→ Requirement
Convert the material below, from the line with "Task: Open the" up to and including the line with "Action: 608,446", into a Markdown table with the columns Row and Text, giving each non-blank line a row number. Leave the pictures out of the table.

→ The input
######
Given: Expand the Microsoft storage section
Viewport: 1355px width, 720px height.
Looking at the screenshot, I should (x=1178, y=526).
######
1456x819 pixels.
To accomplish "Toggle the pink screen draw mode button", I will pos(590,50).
######
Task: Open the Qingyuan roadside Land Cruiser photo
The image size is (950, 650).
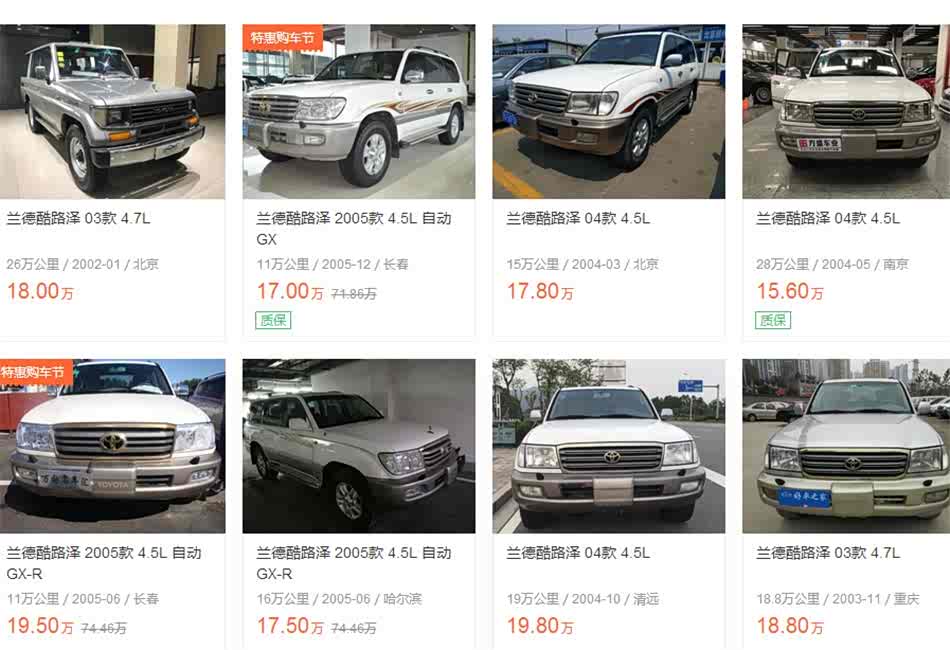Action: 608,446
######
→ Response to this exercise
| Row | Text |
|---|---|
| 1 | Task: Open the Qingyuan roadside Land Cruiser photo |
| 2 | The image size is (950, 650). |
| 3 | Action: 608,446 |